Reclamo al cautelare: deposito telematico
Lo sai che?
8 Set 2016
 
L'autore
Redazione
 


Leggi tutti gli articoli dell'autore
 

Reclamo al cautelare: deposito telematico

PCT: inammissibile il deposito in forma cartacea del ricorso per il reclamo al provvedimento emesso nell’ambito di un procedimento cautelare.

 

Nel caso in cui la parte, soccombente nel giudizio cautelare o d’urgenza, proponga reclamo dovrà farlo con deposito telematico e non cartaceo: diversamente l’impugnazione è nulla perché inammissibile. A dirlo è il Tribunale di L’Aquila con una recente sentenza [1].

Il giudice, che si riaggancia a un orientamento ormai stabile, ricorda che, per giurisprudenza consolidata [2], il reclamo al provvedimento nella fase cautelare non è un nuovo giudizio, ma la prosecuzione di quello precedente (non rileva il fatto che si paghi, solo per fini tributari, un nuovo contributo unificato). Questo comporta che l’avvocato – in quanto risultante “parte già costituita” – ha l’obbligo di depositare il ricorso in via telematica e non con tradizionale fascicolo cartaceo in cancelleria.

 

La sanzione prevista dalla legge per il caso di inosservanza di tale forma è quella della nullità del reclamo stesso, e ciò perché la normativa a riguardo [3] stabilisce l’obbligo di deposito telematico degli atti processuali delle parti precedentemente costituite, a decorrere dal 30 giugno 2014. Ne consegue che gli atti prodotti in forma diversa da quella telematica, in quanto depositati in violazione della normativa di legge, vanno dichiarati tutti inammissibili.

 

Sembrano quindi non esserci più dubbi sul fatto che il reclamo possa definirsi «una nuova decisione sulla domanda cautelare o sommaria effettuata da un diverso giudice non sovraordinato a carattere devolutivo-sostitutivo», tale da costituire «la prosecuzione dell’originario procedimento e non una fase successiva e distinta dello stesso». Da tale principio non può che discendere l’obbligo, per la parte già costituita, di presentare il reclamo al cautelare (in quanto atto endoprocedimentale) solo attraverso modalità telematica a pena di inammissibilità, rilevabile anche d’ufficio.


In pratica

L’orientamento prevalente in dottrina e giurisprudenza considera il procedimento di reclamo come «una nuova decisione sulla domanda cautelare o sommaria effettuata da un diverso giudice non sovraordinato a carattere devolutivo-sostitutivo». Pertanto, tale procedimento costituisce una prosecuzione di quello originario e non una sua fase successiva e distinta. Ne deriva che il reclamo in quanto atto della parte già costituita dovrà essere presentato esclusivamente in via telematica a pena di inammissibilità rilevabile anche d’ufficio.

La sentenza

TRIBUNALE DI L’AQUILA

riunito in camera di consiglio, composto dai Sigg.ri Magistrati:

– Dott. CIRO RIVIEZZO Presidente

– Dott.ssa MARIA CARMELA MAGARO’ Giudice rel.
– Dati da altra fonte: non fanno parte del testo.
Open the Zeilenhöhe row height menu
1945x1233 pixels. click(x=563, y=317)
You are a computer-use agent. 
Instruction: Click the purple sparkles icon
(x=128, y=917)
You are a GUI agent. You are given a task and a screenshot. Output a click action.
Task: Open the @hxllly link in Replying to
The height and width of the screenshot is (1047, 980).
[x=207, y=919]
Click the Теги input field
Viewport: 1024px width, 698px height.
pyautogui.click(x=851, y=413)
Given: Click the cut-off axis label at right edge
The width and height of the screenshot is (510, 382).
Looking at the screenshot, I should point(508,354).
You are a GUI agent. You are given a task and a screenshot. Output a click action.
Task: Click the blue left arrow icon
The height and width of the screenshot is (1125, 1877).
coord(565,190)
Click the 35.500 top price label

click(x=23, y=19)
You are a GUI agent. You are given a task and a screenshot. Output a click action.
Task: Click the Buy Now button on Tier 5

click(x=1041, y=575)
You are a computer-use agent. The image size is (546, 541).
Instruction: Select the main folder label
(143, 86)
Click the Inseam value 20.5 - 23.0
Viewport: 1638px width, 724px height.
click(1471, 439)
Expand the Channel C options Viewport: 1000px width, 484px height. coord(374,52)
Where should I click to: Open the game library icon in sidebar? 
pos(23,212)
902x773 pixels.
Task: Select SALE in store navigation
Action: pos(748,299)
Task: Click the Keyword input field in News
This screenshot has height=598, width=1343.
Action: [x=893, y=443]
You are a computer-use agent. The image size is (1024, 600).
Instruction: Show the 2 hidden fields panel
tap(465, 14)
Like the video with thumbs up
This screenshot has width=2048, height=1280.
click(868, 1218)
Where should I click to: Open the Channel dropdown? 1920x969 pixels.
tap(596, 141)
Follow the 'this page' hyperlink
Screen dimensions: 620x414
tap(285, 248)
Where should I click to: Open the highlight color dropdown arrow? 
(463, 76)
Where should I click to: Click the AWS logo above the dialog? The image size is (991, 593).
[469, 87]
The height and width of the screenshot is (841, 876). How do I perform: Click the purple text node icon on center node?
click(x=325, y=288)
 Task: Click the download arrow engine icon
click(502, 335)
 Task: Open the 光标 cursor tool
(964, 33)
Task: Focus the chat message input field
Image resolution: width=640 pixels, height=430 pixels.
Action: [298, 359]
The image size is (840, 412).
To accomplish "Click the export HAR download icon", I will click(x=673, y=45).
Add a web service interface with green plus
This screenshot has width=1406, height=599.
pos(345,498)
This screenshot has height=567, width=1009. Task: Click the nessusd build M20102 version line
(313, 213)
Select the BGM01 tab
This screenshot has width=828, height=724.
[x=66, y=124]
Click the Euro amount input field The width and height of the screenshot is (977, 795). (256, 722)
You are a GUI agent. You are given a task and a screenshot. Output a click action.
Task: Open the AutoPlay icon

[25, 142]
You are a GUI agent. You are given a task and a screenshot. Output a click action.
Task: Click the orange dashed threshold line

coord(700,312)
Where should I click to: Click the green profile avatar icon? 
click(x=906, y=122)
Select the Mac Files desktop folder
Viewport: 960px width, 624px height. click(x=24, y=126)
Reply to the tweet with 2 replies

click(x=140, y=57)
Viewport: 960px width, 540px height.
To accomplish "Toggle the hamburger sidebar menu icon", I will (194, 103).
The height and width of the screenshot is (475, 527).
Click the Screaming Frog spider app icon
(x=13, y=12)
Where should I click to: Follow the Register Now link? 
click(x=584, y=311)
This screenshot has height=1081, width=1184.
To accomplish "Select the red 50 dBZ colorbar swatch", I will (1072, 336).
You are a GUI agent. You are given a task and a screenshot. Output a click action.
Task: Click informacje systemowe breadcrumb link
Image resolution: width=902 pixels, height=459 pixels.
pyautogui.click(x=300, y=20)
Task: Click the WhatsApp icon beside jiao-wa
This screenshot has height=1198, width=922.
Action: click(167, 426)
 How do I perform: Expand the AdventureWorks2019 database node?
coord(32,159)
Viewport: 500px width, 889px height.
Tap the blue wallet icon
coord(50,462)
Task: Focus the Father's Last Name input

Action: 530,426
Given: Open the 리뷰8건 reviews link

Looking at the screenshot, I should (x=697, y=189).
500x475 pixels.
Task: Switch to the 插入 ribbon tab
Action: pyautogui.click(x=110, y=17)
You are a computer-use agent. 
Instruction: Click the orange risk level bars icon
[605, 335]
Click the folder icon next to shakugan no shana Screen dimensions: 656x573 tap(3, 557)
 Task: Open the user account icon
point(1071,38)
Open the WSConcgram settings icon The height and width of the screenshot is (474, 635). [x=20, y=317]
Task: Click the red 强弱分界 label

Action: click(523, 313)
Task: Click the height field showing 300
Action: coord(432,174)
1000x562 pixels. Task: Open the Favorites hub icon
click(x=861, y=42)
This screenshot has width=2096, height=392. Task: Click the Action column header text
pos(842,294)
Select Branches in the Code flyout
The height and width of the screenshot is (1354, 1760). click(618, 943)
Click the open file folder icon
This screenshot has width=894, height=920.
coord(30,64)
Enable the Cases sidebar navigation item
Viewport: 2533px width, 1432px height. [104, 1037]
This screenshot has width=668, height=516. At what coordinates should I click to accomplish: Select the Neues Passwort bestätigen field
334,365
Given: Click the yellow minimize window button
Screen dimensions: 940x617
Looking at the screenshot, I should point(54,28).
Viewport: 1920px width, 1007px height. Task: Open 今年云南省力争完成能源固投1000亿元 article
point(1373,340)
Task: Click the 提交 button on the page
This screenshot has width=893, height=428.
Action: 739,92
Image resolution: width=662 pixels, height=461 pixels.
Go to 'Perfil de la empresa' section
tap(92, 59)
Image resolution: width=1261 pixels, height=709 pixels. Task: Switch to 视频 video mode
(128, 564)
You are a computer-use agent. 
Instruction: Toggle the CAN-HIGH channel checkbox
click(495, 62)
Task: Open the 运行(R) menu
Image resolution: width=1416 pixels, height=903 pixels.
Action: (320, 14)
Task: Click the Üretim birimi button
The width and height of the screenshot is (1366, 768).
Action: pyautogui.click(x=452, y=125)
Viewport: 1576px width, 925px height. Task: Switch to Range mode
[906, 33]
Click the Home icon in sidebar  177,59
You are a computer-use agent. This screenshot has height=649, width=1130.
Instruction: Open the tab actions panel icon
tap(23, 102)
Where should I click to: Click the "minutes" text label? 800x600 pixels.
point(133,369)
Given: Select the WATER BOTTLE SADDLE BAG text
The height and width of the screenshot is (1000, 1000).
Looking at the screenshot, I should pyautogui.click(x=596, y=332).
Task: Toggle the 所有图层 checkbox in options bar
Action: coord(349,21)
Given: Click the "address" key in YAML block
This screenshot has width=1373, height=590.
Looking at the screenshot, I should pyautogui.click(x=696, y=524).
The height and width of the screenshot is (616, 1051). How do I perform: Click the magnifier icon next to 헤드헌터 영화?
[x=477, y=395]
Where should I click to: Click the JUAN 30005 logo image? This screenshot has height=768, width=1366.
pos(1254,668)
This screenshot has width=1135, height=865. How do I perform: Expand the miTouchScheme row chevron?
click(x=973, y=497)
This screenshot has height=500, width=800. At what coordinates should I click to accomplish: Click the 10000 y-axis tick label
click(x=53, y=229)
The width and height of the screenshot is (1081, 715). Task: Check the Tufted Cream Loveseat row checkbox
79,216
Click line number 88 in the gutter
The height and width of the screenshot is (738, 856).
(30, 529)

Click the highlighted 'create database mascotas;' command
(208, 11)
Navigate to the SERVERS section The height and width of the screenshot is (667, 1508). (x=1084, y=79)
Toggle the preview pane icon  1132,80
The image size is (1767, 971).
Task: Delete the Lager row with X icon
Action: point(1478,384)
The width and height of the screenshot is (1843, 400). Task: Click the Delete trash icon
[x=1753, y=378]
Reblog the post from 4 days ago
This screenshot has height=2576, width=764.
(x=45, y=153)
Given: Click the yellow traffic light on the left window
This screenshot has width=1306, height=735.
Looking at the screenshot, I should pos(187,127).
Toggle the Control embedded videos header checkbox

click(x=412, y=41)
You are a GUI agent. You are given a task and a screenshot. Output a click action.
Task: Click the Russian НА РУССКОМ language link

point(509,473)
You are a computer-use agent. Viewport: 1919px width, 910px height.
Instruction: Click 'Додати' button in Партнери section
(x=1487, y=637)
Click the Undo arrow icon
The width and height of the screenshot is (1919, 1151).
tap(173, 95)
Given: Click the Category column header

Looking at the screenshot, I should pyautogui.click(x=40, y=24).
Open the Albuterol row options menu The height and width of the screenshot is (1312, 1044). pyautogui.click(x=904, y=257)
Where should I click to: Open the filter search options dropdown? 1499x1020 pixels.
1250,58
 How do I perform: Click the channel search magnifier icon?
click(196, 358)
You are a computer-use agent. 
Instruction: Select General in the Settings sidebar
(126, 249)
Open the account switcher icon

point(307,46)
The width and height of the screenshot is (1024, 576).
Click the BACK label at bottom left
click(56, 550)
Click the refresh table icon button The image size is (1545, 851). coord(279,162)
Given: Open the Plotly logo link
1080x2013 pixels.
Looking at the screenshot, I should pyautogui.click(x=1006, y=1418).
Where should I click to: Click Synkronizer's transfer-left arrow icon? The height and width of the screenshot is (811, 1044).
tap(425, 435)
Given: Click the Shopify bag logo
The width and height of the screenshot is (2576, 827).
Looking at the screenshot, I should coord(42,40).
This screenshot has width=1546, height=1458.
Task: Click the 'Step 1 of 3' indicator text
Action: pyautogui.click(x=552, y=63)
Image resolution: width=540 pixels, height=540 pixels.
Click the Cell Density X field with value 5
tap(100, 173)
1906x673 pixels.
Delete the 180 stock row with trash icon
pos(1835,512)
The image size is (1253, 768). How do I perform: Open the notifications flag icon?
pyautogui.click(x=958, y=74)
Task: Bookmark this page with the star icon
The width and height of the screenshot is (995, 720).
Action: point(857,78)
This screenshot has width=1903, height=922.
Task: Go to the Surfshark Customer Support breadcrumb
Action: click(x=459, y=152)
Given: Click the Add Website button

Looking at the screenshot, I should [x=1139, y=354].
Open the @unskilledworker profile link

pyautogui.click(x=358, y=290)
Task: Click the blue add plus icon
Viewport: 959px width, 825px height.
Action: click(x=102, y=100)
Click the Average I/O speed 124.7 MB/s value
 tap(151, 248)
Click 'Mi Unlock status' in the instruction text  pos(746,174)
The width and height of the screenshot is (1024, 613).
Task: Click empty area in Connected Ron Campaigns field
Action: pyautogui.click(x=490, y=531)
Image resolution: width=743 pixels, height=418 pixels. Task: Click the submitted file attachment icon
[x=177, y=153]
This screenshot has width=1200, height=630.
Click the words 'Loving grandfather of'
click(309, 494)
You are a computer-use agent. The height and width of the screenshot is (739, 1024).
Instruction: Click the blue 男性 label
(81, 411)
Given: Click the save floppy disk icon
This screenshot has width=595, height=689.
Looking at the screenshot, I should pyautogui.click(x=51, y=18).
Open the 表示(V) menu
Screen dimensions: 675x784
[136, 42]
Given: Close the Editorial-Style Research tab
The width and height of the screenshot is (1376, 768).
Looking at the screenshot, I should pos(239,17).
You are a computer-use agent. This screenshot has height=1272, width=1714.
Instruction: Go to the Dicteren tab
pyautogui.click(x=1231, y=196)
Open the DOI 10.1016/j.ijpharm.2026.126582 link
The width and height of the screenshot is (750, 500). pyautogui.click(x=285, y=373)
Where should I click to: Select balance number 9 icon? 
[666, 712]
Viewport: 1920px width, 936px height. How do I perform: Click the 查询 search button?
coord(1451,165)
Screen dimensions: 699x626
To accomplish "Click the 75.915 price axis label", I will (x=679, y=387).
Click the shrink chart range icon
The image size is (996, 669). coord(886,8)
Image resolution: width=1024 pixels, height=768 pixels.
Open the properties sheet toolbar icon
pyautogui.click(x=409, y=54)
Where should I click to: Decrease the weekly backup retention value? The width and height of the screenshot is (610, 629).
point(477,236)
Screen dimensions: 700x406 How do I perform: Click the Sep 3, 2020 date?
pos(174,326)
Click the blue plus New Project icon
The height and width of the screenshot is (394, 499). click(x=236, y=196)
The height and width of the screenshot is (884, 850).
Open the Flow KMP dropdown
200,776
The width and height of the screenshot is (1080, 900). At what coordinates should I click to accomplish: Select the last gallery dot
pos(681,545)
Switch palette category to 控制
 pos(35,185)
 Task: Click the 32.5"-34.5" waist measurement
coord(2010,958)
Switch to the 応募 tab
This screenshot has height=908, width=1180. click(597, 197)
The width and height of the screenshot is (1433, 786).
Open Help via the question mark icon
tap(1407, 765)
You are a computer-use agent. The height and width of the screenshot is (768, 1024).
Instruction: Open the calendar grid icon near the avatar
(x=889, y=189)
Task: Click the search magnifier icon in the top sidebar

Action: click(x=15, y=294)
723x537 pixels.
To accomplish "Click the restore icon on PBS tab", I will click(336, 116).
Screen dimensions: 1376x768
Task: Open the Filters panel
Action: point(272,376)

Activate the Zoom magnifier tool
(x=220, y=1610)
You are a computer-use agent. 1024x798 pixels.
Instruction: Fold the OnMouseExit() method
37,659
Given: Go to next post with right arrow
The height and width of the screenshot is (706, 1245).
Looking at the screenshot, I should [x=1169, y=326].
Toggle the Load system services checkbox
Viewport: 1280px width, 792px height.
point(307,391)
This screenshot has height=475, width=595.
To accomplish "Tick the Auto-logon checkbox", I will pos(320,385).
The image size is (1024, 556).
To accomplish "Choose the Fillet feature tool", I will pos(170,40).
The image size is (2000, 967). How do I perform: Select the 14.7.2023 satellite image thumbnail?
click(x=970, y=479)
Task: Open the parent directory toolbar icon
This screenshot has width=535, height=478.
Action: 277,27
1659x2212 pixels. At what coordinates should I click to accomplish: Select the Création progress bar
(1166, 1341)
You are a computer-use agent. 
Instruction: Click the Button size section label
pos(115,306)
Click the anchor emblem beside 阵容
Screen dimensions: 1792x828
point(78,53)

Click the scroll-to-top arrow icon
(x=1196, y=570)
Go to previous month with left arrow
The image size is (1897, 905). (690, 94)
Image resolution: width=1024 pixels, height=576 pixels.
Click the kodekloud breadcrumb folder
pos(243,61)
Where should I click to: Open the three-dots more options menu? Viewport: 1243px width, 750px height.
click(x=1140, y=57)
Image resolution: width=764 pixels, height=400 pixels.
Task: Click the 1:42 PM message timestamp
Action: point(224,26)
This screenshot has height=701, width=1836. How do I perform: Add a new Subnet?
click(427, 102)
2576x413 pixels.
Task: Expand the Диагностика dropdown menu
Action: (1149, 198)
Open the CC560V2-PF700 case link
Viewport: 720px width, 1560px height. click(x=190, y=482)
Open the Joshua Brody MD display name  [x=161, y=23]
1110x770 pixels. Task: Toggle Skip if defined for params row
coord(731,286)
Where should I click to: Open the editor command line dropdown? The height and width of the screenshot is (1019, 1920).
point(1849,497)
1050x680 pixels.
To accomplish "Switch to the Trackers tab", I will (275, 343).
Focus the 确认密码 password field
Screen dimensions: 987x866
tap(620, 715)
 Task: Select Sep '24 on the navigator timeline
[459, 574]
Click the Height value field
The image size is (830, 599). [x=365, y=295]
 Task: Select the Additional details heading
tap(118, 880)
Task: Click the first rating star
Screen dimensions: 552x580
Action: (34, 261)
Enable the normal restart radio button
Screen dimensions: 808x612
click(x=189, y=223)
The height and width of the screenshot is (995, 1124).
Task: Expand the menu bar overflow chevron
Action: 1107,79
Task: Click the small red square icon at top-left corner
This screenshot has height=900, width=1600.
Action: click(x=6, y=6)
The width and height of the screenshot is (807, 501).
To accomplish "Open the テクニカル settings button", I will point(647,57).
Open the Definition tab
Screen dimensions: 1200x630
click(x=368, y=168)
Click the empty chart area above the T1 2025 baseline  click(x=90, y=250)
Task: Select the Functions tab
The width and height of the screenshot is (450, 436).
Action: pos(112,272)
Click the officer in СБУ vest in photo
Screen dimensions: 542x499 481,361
– Dott.ssa CAMILLI ANTONELLA Giudice

LETTO il reclamo avverso l’ordinanza (…) 6.4.16 con il quale veniva richiesta la riforma della stessa;

LETTA la comparsa di costituzione e di risposta con la quale Lo.Fr. chiedeva il rigetto del suddetto reclamo: SCIOGLIENDO la riserva assunta all’udienza del 22.6.16;

OSSERVA

La Sig.ra (…) e le di lei figlie (…) proponevano ricorso per la reintegrazione nel possesso del fondo sito in località Cansatessa, (AQ) distinto al Catasto al fol. (…) del quale risultava proprietaria dall’anno 1949. In particolare, deducevano che in data 7.10.14 (…) costatavano, nel terreno da loro posseduto, la presenza di due escavatrici che avevano effettuato uno scavo trasversale e parallelo al confine nord, lungo circa 24 mi e largo circa 2 ml, al fine di posizionarvi delle tubature. A tal fine, per introdursi nel terreno, recintato e chiuso, sul lato sud da un cancello, era stata rimossa parte della rete metallica di recinzione, divelti alcuni paletti di sostegno della stessa e tagliati alcuni arbusti. In seguito emergeva che i lavori erano stati

Mostra tutto

[1] Trib. L’Aquila, sent. del 4.07.2016.

[2] Trib. Torino, sent. del 6.03.2015.

[3] L. n. 228/2012 (legge di Stabilità 2013) che ha introdotto nel Dl 179/2012 l’art. 16-bis.